TASK GOAL ->
With the pictures set aside, write out all of the data exactly as it stands.

EXERCISE INPUT ->
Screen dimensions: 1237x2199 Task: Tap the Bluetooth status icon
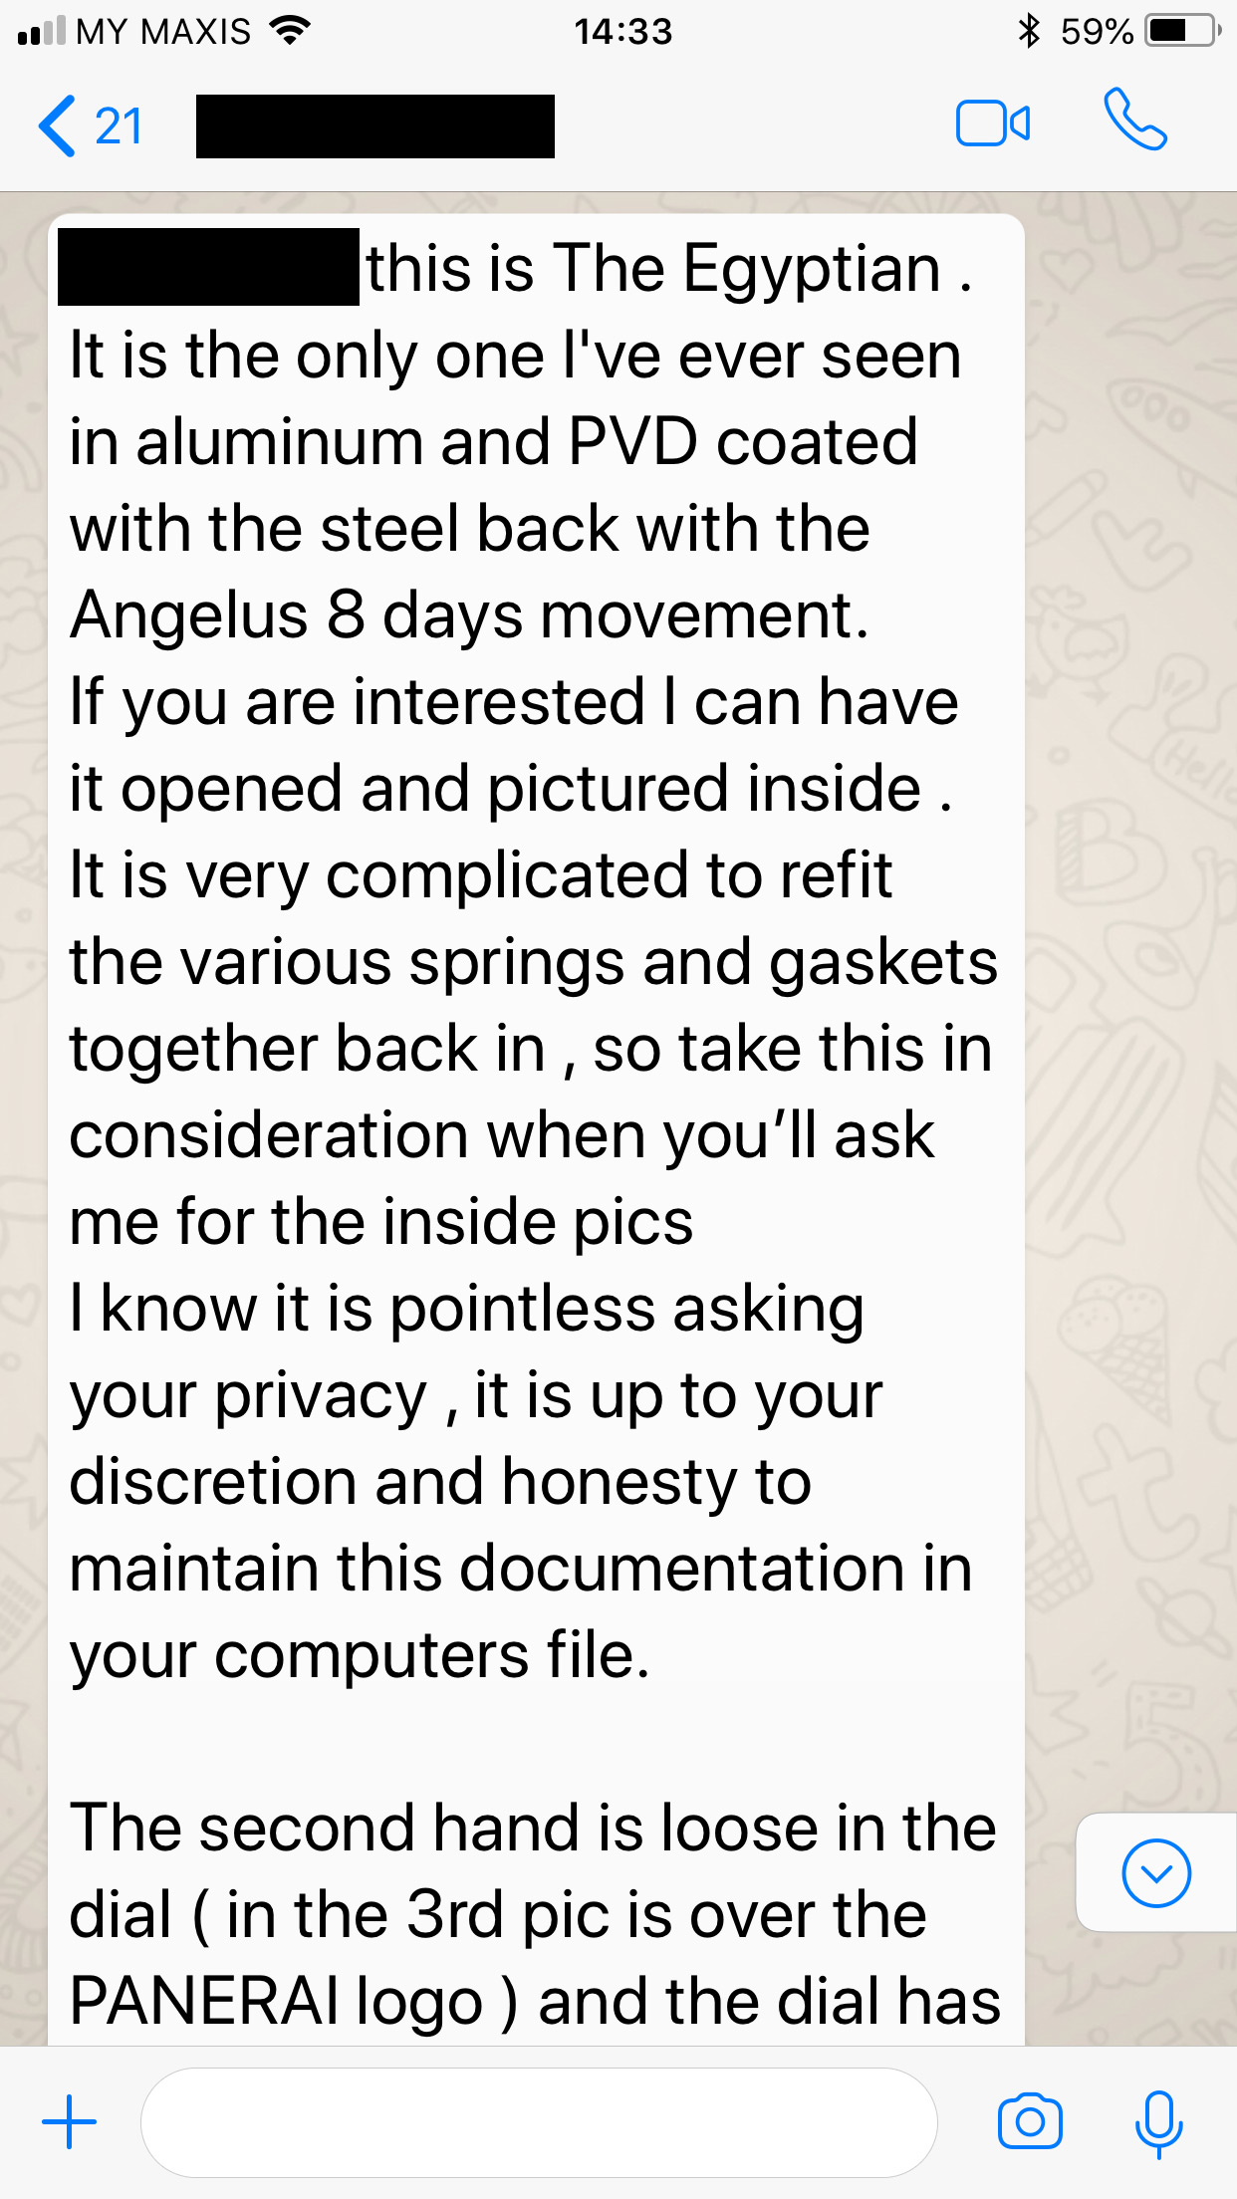(x=1029, y=31)
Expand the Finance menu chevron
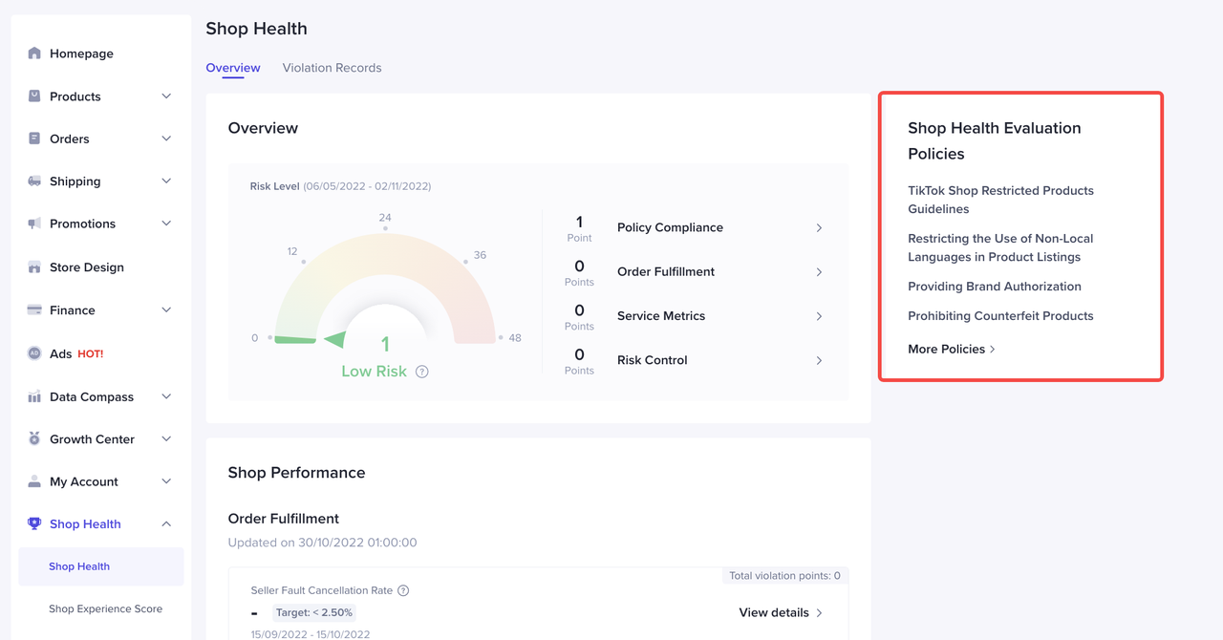 pyautogui.click(x=166, y=310)
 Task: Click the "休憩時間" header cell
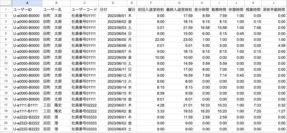tap(236, 9)
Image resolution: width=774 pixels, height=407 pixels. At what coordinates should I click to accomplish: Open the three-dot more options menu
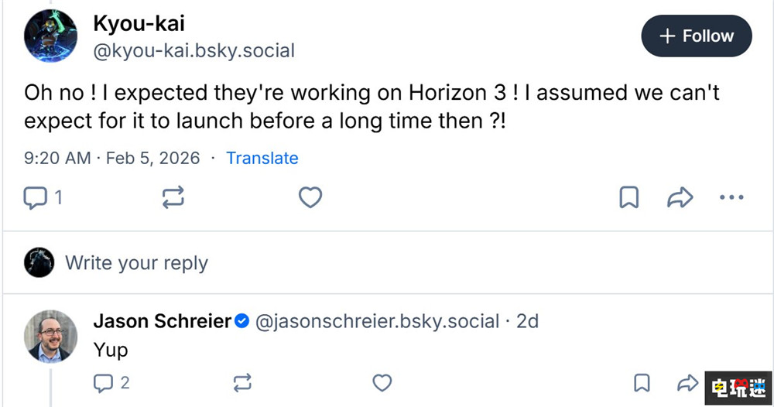click(x=731, y=198)
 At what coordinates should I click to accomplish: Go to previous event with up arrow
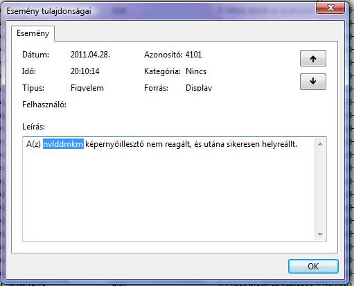[x=313, y=58]
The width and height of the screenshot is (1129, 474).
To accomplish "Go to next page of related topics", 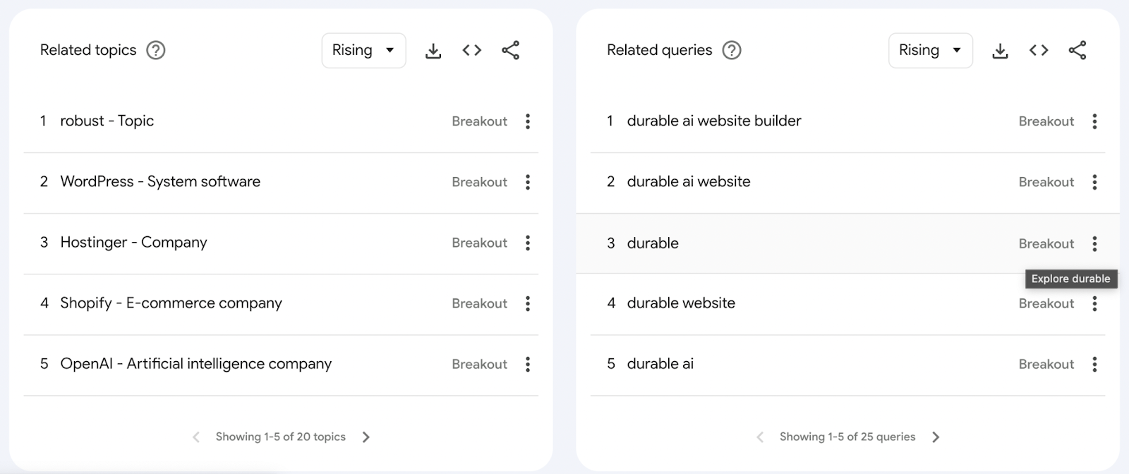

SOLUTION FOR THIS EXERCISE ->
Screen dimensions: 1237x2199 Task: Tap the Bluetooth status icon
(x=1029, y=31)
Expand the Finance menu chevron
 pyautogui.click(x=166, y=310)
 Task: Click the "休憩時間" header cell
tap(236, 9)
Image resolution: width=774 pixels, height=407 pixels. At what coordinates should I click to accomplish: Open the three-dot more options menu
click(x=731, y=198)
 At what coordinates should I click to accomplish: Go to previous event with up arrow
[x=313, y=58]
The width and height of the screenshot is (1129, 474).
To accomplish "Go to next page of related topics", 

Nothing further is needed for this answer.